Every town has rush hour traffic. I get it. But some are worse than others. Beijing traffic is a nightmare. It is constant; there is never a time day or night or weekend when the roads are clear. There seem to be a ton of toll roads and very few controlled access freeways. This is understandable in a city where the number of cars has ballooned in the last few decades, transitioning from millions of bicycles to bulky cars. Ulan Bator was similar in traffic. It often took longer to drive places than it would have to walk, but it’s cold outside. There were, at least in the early mornings, times when the Ulan Bator traffic waned. Each city designates cars as being unable to drive in the city center 1 day a week, to reduce traffic. But in both places, I found myself utterly at a loss for how the traffic laws must work. Similar to standing in a queue at the 99 Ranch market, driving the streets of Beijing and subsequently Ulan Bator, involved tons of close encounters, near hits and misses, metaphorical elbows thrown and shoulder checks. Traffic is a slow crawl, jockeying for position by splitting lanes (in a full size car!), ignoring the concept of lanes completely, lots of very aggressive left turn lane antics (many times I witnessed a line of traffic in a left turn lane at a red light and a car from the through-lane pull in front of them, often 2 or 3 cars), and an acceptance that everyone else is just going to behave the same way.
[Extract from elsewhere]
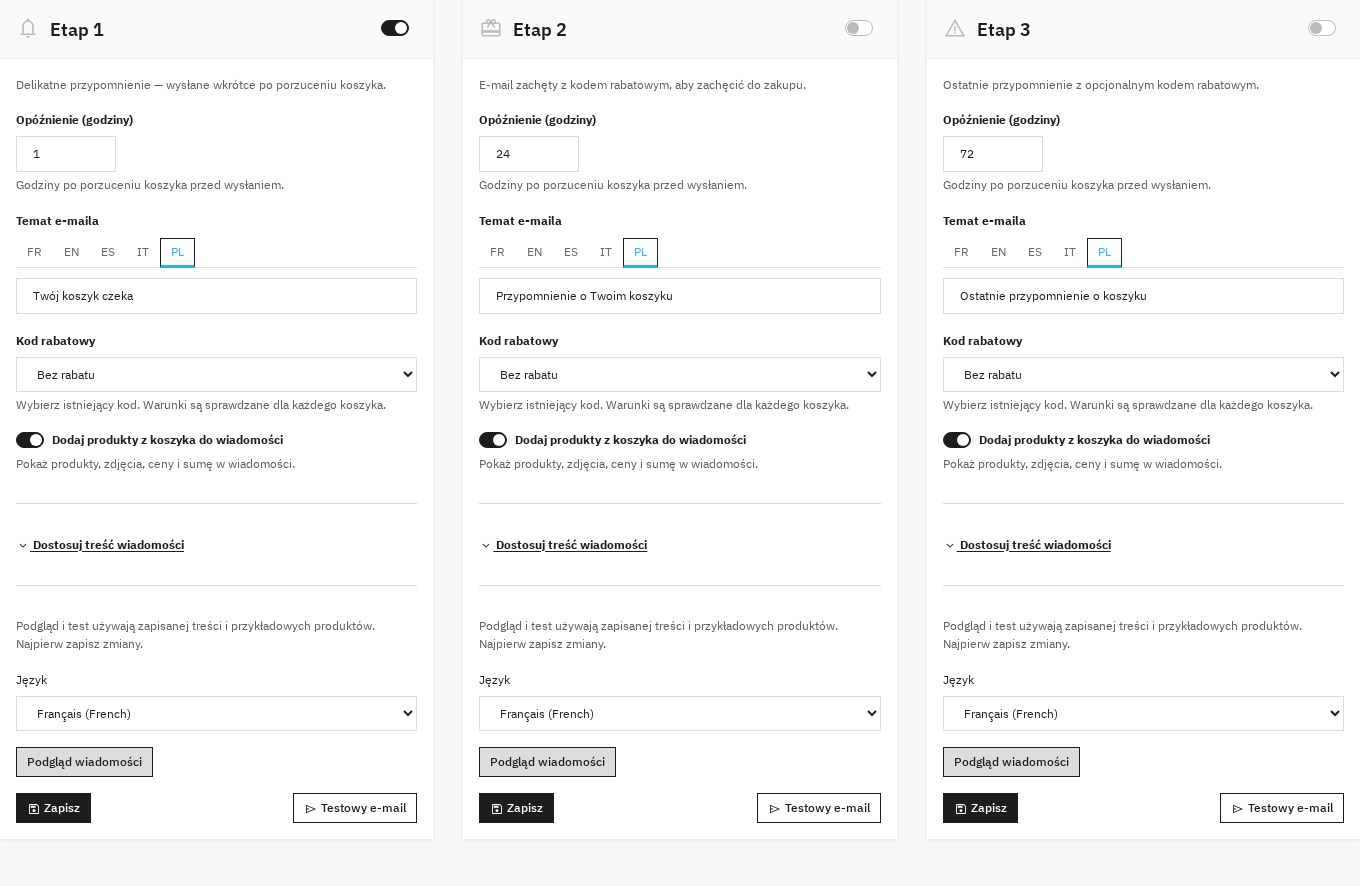Enable the Etap 2 stage toggle
This screenshot has width=1360, height=886.
point(859,28)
Perhaps it is an effective way of moving people around. Really, it was very rare to find myself in stop-and-go traffic similar to the Bay Area. But it was always a crawl, and I witnessed numerous times where left-turning and right-turning traffic had lanes blocked behind them for miles because no one would leave space for them to get through. It is chaos to my eyes, not understanding the intricacies of the norms of driving here, terrifying from the back seat, and I can’t possibly imagine renting a car in these places. But I never witnessed any actual accidents, so it can’t just be chaos. 
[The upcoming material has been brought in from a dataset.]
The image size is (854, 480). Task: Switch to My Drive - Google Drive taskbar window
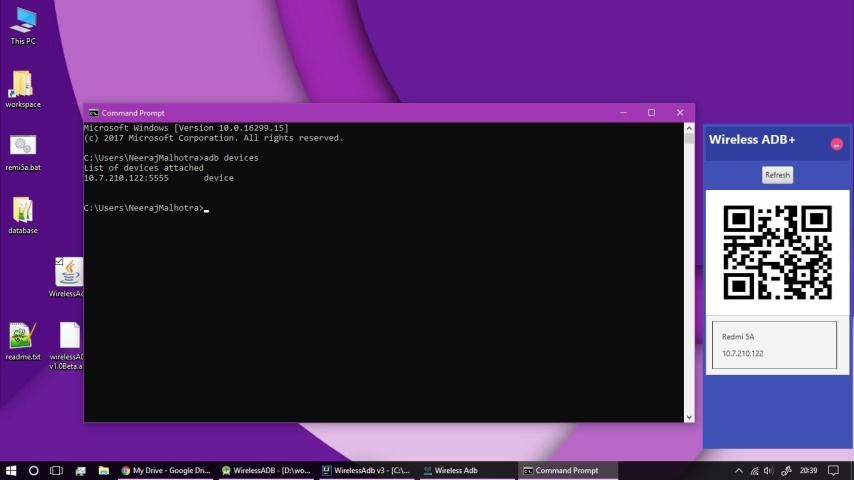pyautogui.click(x=166, y=470)
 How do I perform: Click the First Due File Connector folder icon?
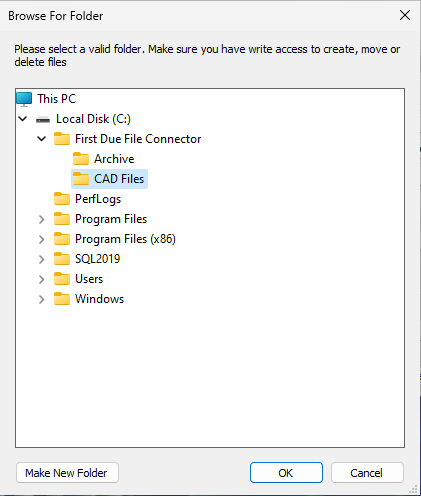[62, 139]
Once I crossed into Irkutsk, though, the traffic laws seemed more similar to those at home. Lanes and stop lights and turning left only from the left lane. There are some strange signs and signals, as well as the sand and mud on the roads making the markings on the road nearly impossible to read. But for the most part, it’s a very European wait in line, go on green stop on red kind of thing. They don’t seem to have round-abouts. In both Russia and Mongolia, there are many cars with the drivers seat on the right side. I’ve seen both types of cars on the roads, but only in Mongolia have I seen the road direction actually change based on the road. I asked the guide and he said yes, they allow both types of cars because their roads can be in either orientation. Do not rent a car in Mongolia.